Authors: B. Brewer, D. Foreman-Mackey and D. Hogg
First Author’s Institution: Department of Statistics, The University of Auckland
Status: Published in the Astronomical Journal, open access
What is a catalog? As far as many of the latest and largest astronomical surveys are concerned (SDSS, 2MASS, USNO-B, etc.), a catalog is essentially a list of sources that includes measurements of a variety of properties, such as source positions and fluxes. These catalogs are undeniably useful, not least because they make the sky searchable and facilitate large statistical studies of whole populations of different objects. But catalogs are not the fundamental data product of a survey, since telescopes make images, not catalogs.
Catalogs are made by people (or perhaps rather the algorithms they invent), who have to make hard decisions about the specifics of raw image calibration and source detection. In this process of catalog-making, some potentially valuable information will almost inevitably get lost. Reluctant to accept this, the authors of today’s paper experiment with a novel representation of the imaging data, a probabilistic catalog that encapsulates more of the available information and thus enables more precise tests of models against the underlying source population.
Instead of trying to detect sources one by one, the idea is to infer the source positions, fluxes and all other relevant properties from the imaging data, treating them as unknown parameters in the framework of Bayesian statistics. That may sound like a hard problem, and it is! But if we could, in this way, find sets of parameters (source positions, fluxes, etc.) to generate mock images that reproduce the observed image well, we would have found plausible catalogs that reflect our knowledge about the presence and properties of sources in the image.
The main task is to come up with a generative model for the observed image, by formulating a prescription to actually generate realistic mock images (see Figure 1). For simplicity, the authors only consider simulated images in which all expected sources are point sources, such as stars. They also assume that a model of the point spread function (PSF) is known, but it is allowed to have some extra parameters. Noise has to be modeled and added to the mock image as well, to account for the existing measurement noise.
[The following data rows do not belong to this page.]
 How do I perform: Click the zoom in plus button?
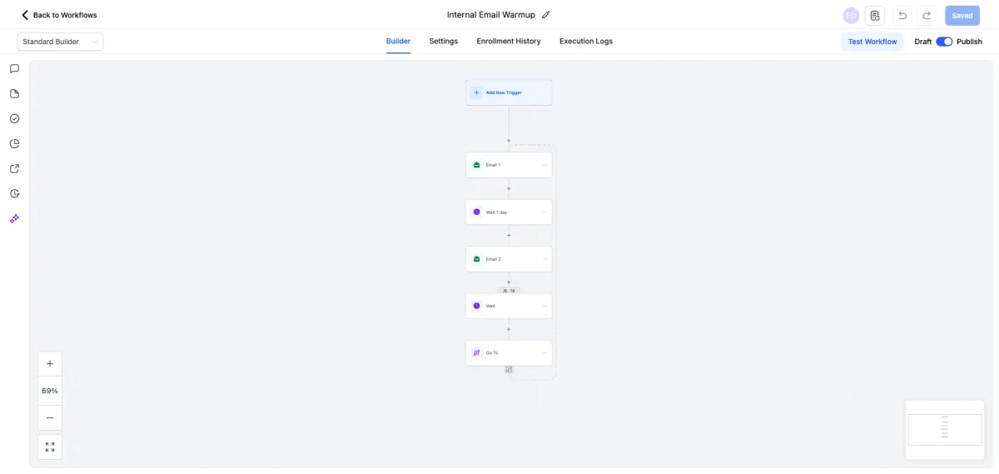click(x=50, y=364)
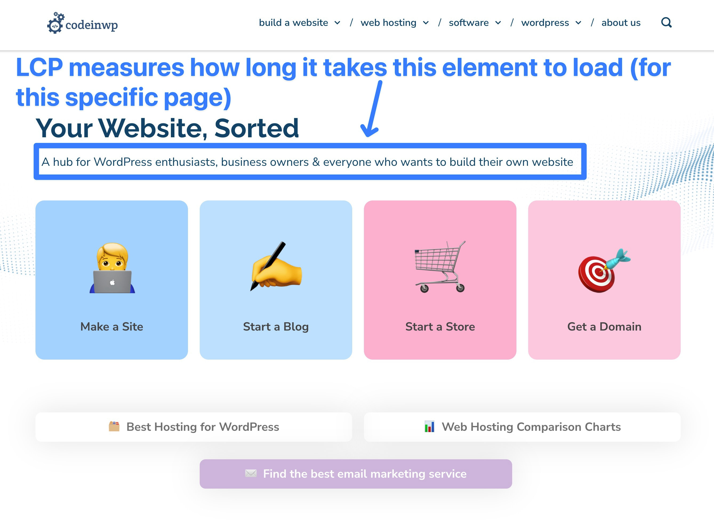Click the folder emoji beside Best Hosting for WordPress

114,426
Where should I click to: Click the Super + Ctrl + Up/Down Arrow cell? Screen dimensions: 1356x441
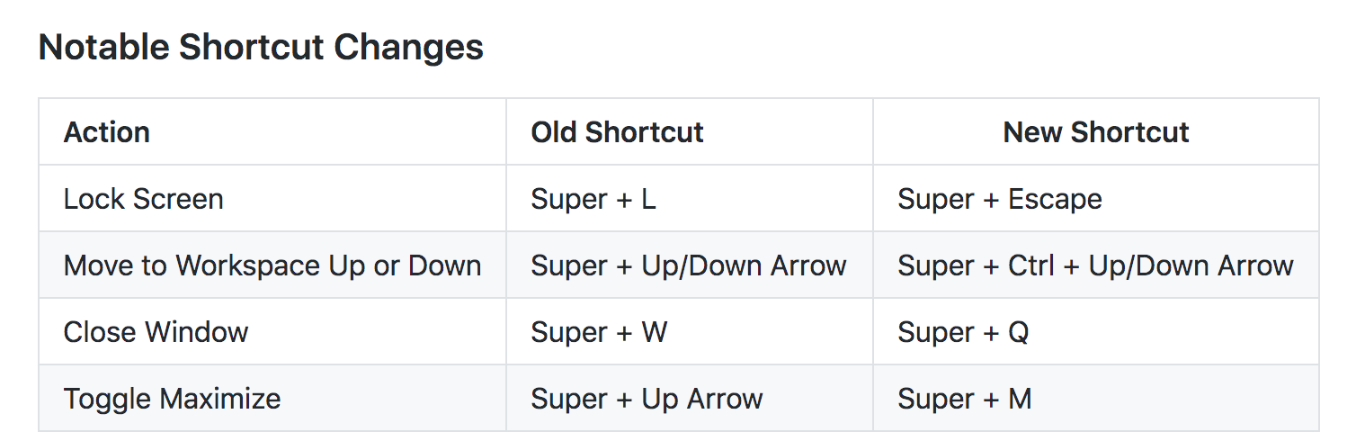tap(1096, 265)
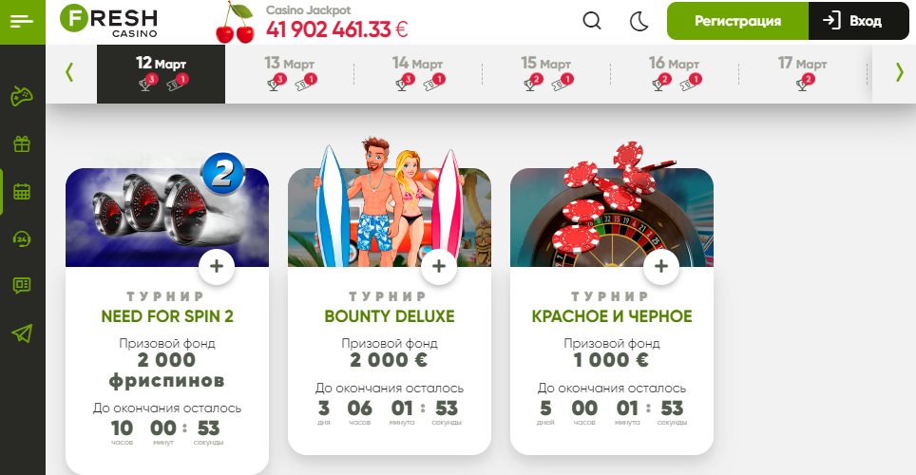Open the news sidebar icon
The image size is (916, 475).
(x=22, y=285)
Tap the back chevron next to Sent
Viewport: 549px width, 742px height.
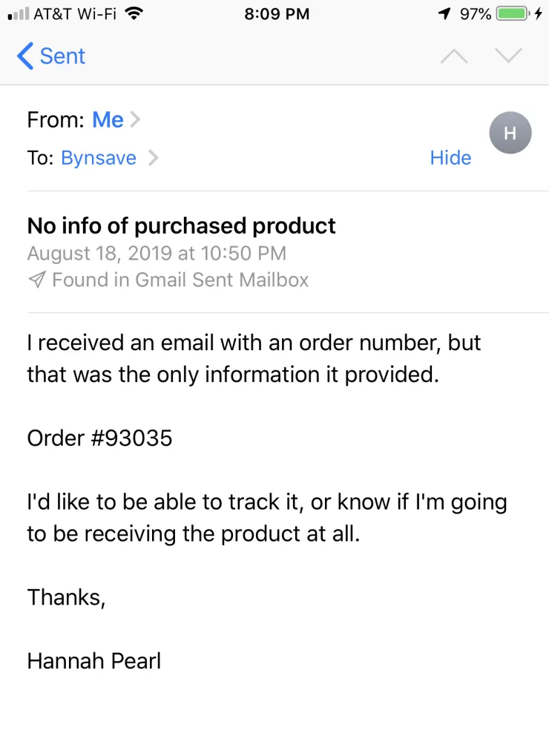[25, 56]
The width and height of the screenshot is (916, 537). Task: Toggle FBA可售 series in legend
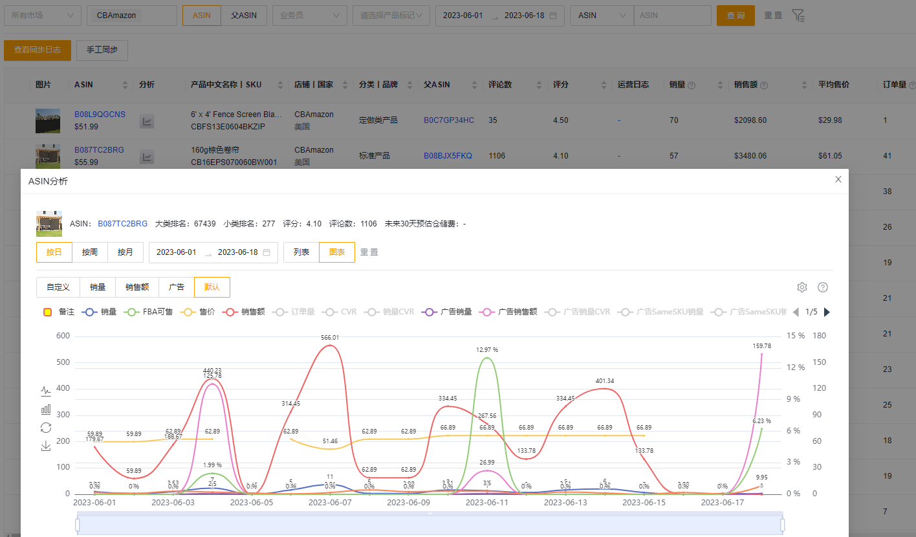pos(149,312)
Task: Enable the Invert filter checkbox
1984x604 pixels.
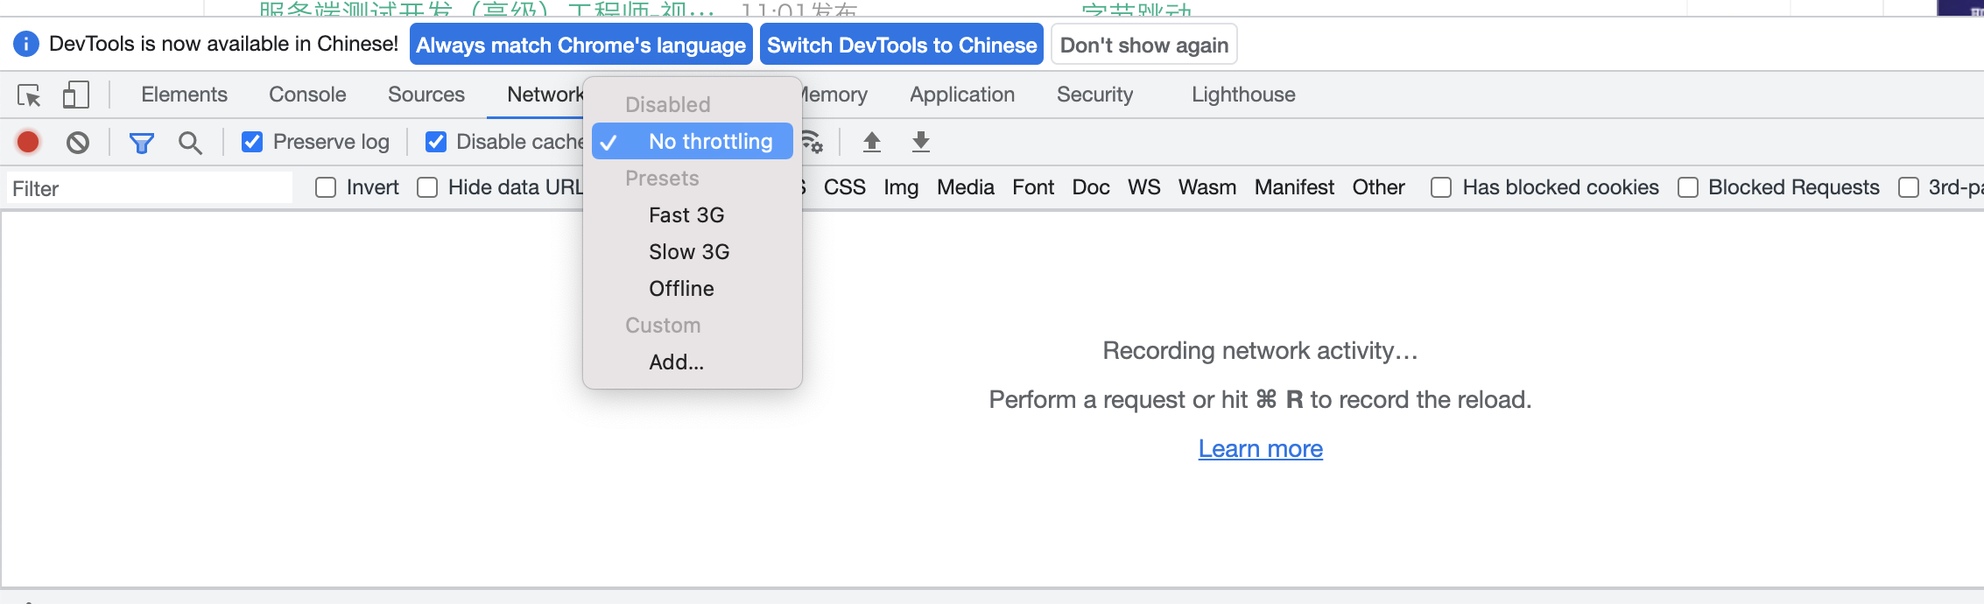Action: tap(326, 187)
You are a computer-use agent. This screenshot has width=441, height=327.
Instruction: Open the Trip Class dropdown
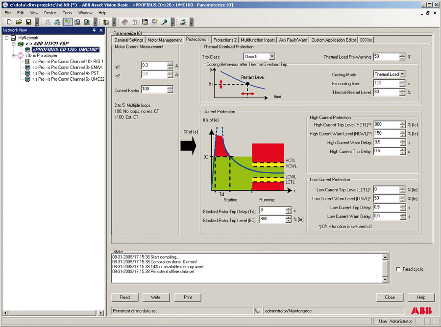point(272,57)
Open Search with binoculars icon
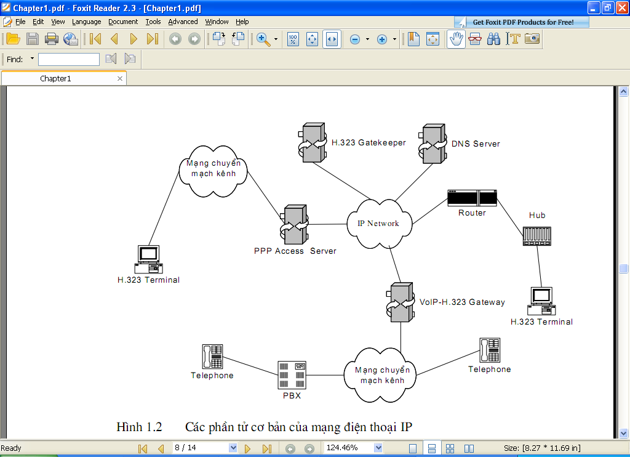Viewport: 630px width, 457px height. [493, 39]
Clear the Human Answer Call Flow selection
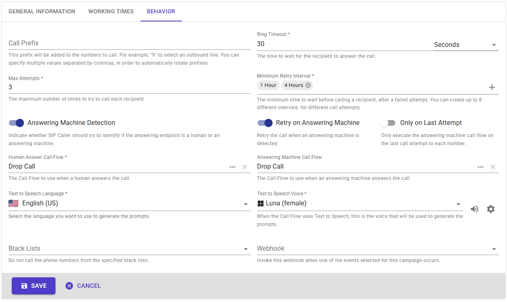This screenshot has height=302, width=507. 245,167
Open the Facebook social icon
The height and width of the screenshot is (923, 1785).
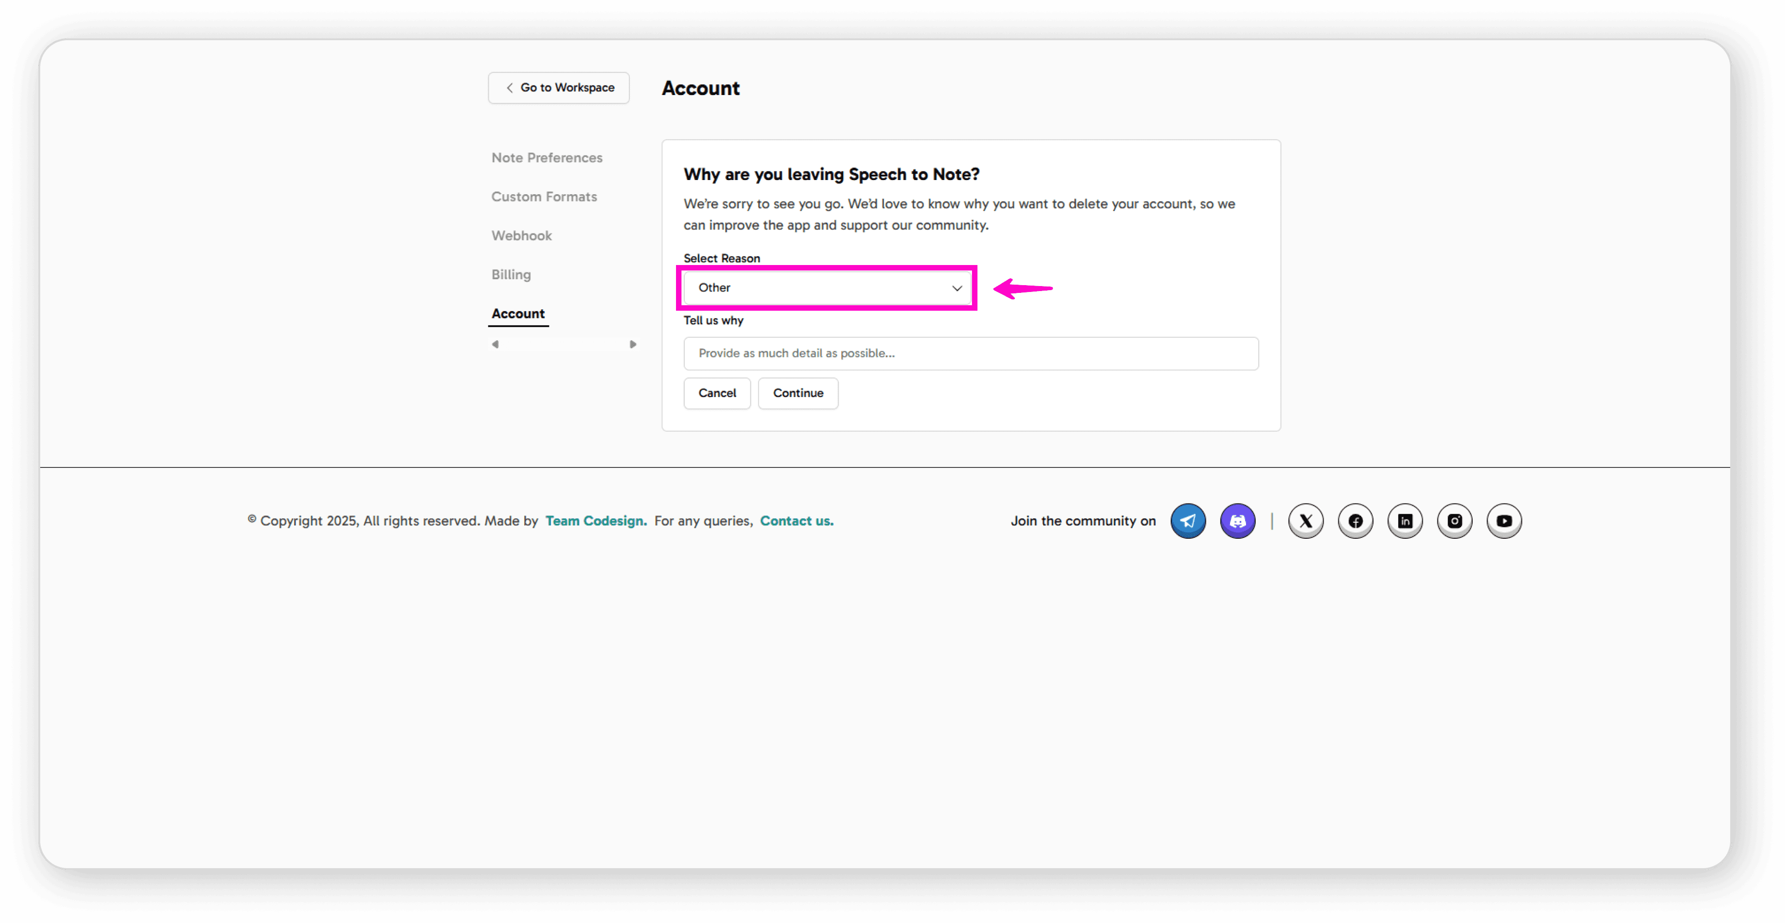click(x=1355, y=520)
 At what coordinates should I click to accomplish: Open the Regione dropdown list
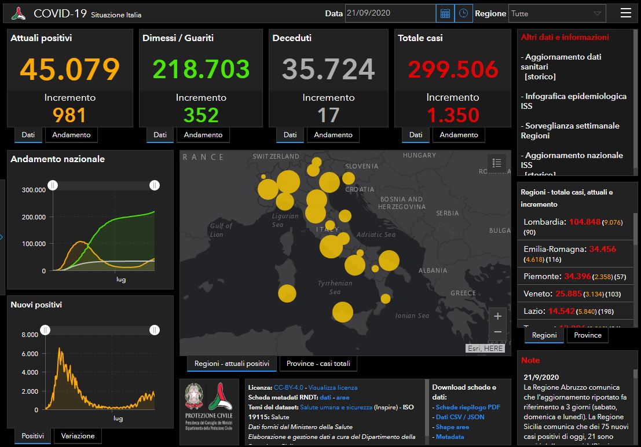click(556, 13)
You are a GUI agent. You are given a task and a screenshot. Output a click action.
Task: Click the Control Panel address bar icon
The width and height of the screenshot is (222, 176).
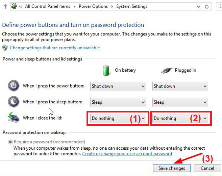[14, 6]
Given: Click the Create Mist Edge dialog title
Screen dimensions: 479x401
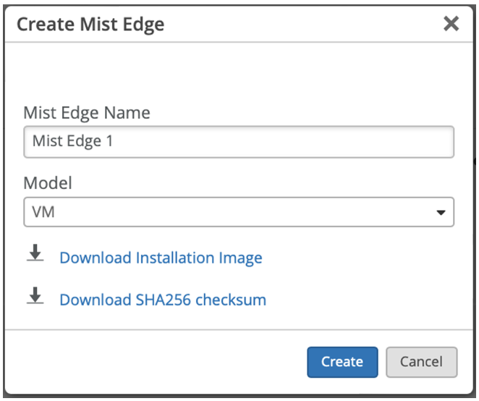Looking at the screenshot, I should tap(90, 25).
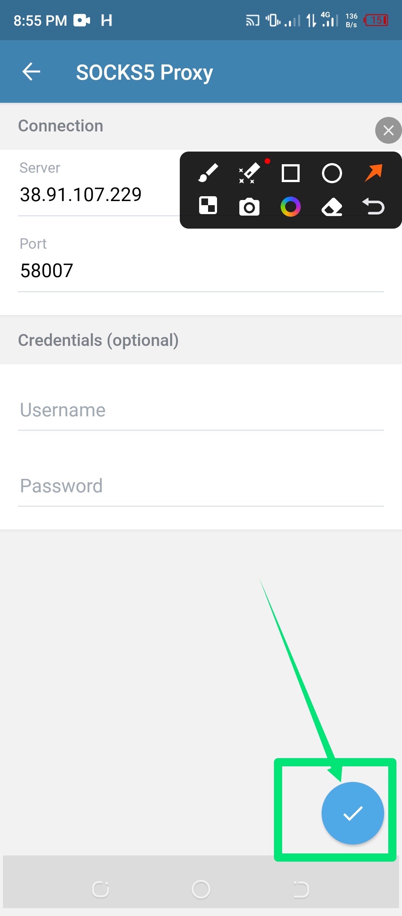The width and height of the screenshot is (402, 916).
Task: Pick the mosaic blur tool
Action: [x=208, y=206]
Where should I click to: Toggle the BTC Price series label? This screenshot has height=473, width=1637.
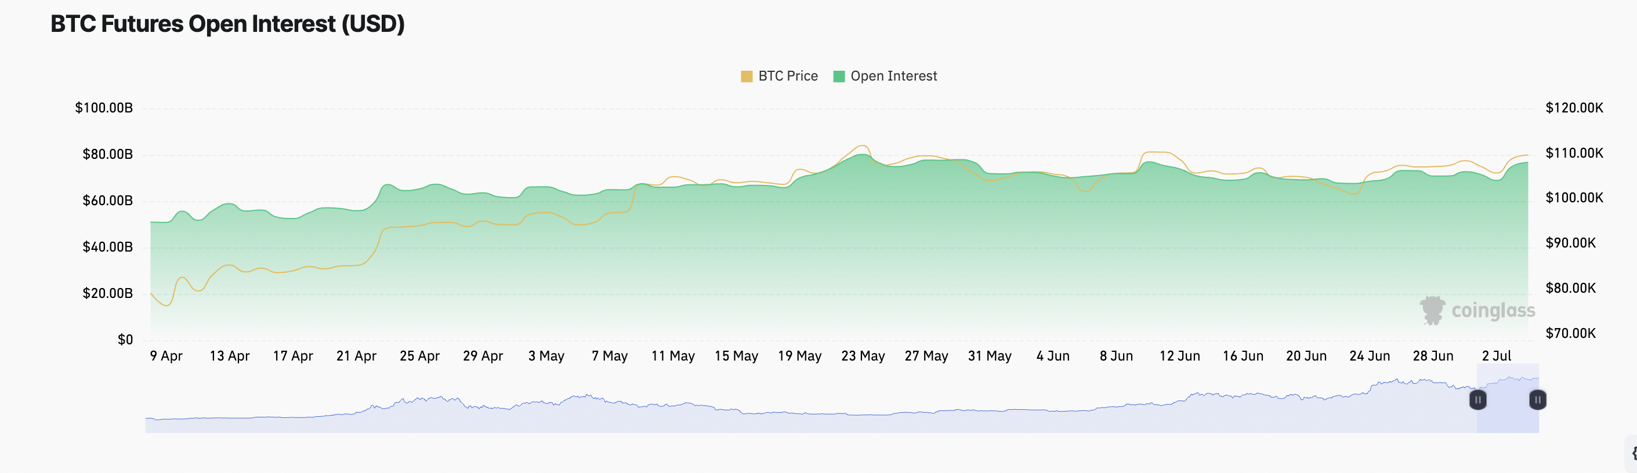788,76
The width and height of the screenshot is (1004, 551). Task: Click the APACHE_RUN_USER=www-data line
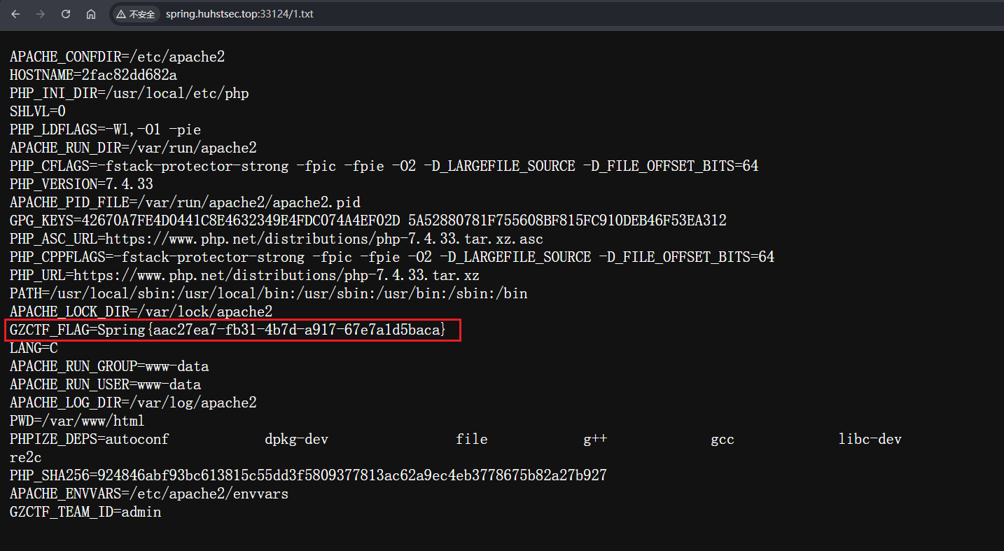click(105, 384)
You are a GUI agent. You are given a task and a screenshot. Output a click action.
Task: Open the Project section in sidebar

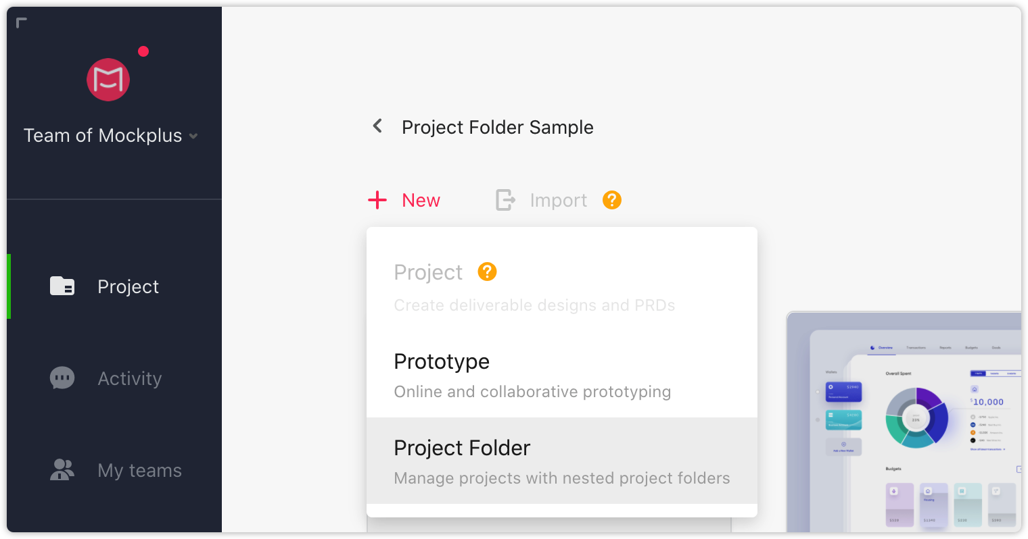pyautogui.click(x=114, y=286)
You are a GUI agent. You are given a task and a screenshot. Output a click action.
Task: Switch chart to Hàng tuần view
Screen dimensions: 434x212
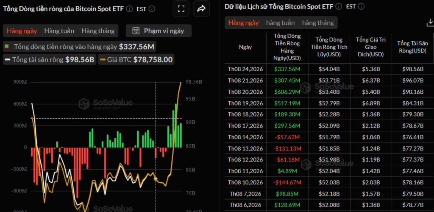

In the terms of Bayesian inference, comparing a mock image to the observed image permits us to calculate the likelihood, which is the probability of obtaining the observations given the parameters. To obtain the necessary probability distribution for the parameters (given the observations), called the posterior probability, we have to factor in our initial knowledge by assigning the parameters a prior probability. For instance, the position of a star must be inside the image for it to be detectable, and unless we have reason to expect the stars to be clustered, the most appropriate choice would be to assume that they are uniformly scattered across the image. If we could justify some explicit model to describe the stellar density (e.g. in a cluster environment), the parameters of this model could in principle be inferred too.
Having written down the likelihood and the full prior probability distribution, we can obtain samples from the posterior distribution numerically using MCMC methods, even if these probabilities are fairly complicated functions. Each of the posterior samples is a set of parameters that provides a star list representing a realization of the underlying source population, as constrained by the observations. Together, these samples can be thought of as a “probabilistic” catalog, where similarities between them indicate features that are credible and differences reveal features that are more uncertain (see Figure 2).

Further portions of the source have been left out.